Remember, none of this would be possible if not for McConnell’s and Corker’s grand sellout of the Constitution’s Treaty Clause. Schumer and Reid should be scrambling right now to find 67 yays lest the deal fail. Instead McConnell’s trying to find 67 nays lest it succeed. And there aren’t many Democratic undecideds left to get after three more fencesitters announced today that they’re voting with Obama:
Today, three Democratic Senators came out for the Iran deal: Tim Kaine of Virginia, Bill Nelson of Florida, and Barbara Boxer of California. The math now looks increasingly difficult for the deal’s opponents…
Taken together, Nelson and Kaine are key because they reduce the size of the pool of Dems thought to be gettable by the opposition. The group of around eight or nine Democrats who backed the original oversight bill have long been seen as the most likely to oppose the accord. In addition to Nelson and Kaine, those include: Chuck Schumer, Heidi Heitkamp, Richard Blumenthal, Joe Donnelly, Michael Bennet, Robert Menendez (who has said he’ll vote No), and Angus King (an independent who caucuses with Dems).
Take Nelson and Kaine out of that pool, and you’re left with around seven Senate Dems who seem like they could genuinely still vote No (one, Menendez, is already a declared No). Seven others who are thought to be undecided, or at least who can’t be ruled out as No votes: Harry Reid, Chris Coons, Benjamin Cardin, Joe Manchin, Cory Booker, Kirsten Gillibrand, and Tom Carper. If all of them vote No, that’s 14 Senate Dems opposing the deal. Opponents need 13 in order to get 67 Senators to override Obama’s veto of a measure blocking the accord.
So McConnell needs 13 of those 14 to vote no to have any real shot of blocking the deal, one of whom is Harry Reid and two of whom, Carper and Manchin, are already leaning towards voting yes per Greg Sargent.

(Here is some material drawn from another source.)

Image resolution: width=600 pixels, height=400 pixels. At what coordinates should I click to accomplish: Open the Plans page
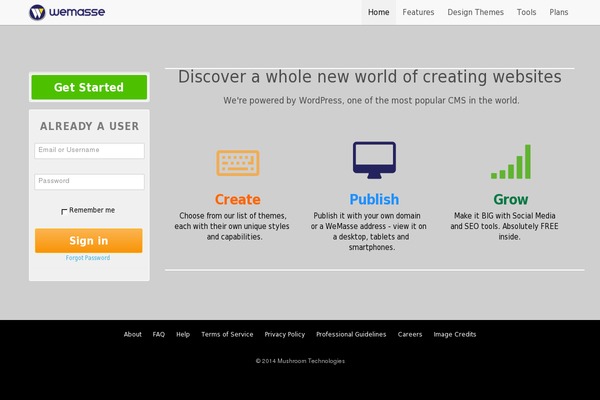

Sargent allows that there may be a few others, like Bob Casey and Ron Wyden, who are also on the fence, but how likely is it that any Democrat apart from a stalwart hawk like Bob Menendez would feel so strongly about the deal that he’d be willing to side with the GOP on a very close vote where a single nay could be decisive? The only chance Republicans have of stopping this is with an avalanche of Democratic votes such that those breaking with Obama can share responsibility, and the only way that’s going to happen is if Schumer throws his full weight against the deal. He won’t. If he were going to do that, he’d have done it already to give Kaine, Nelson, Boxer and the rest pause before they committed.

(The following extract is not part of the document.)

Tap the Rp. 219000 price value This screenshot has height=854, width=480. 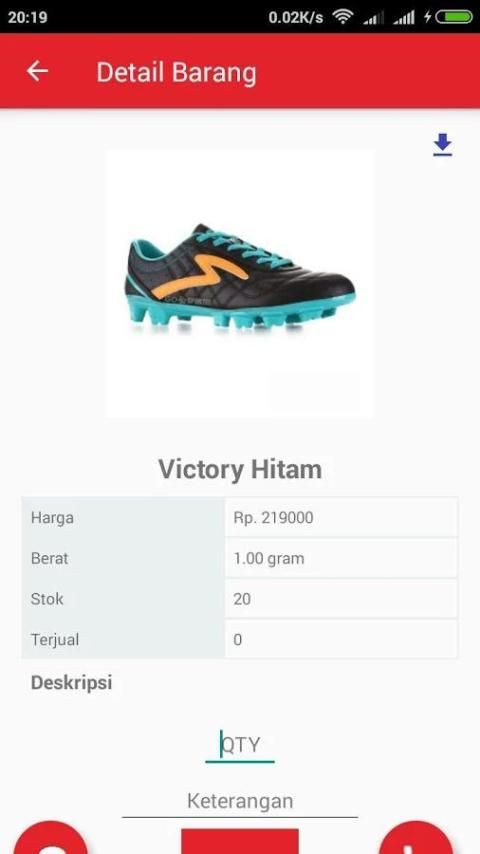coord(274,517)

So the deal is as good as done. Who cares what Americans think?
That’s some trendline, and it’s apparent even though the phrasing of YouGov’s question is a bit favorable towards the White House. Sanctions, after all, will certainly be lifted but whether Iran’s nuclear activity will be meaningfully “limited” depends on how thorough the agreement’s enforcement mechanisms are. Early indications are … not encouraging. Good work, Schumer.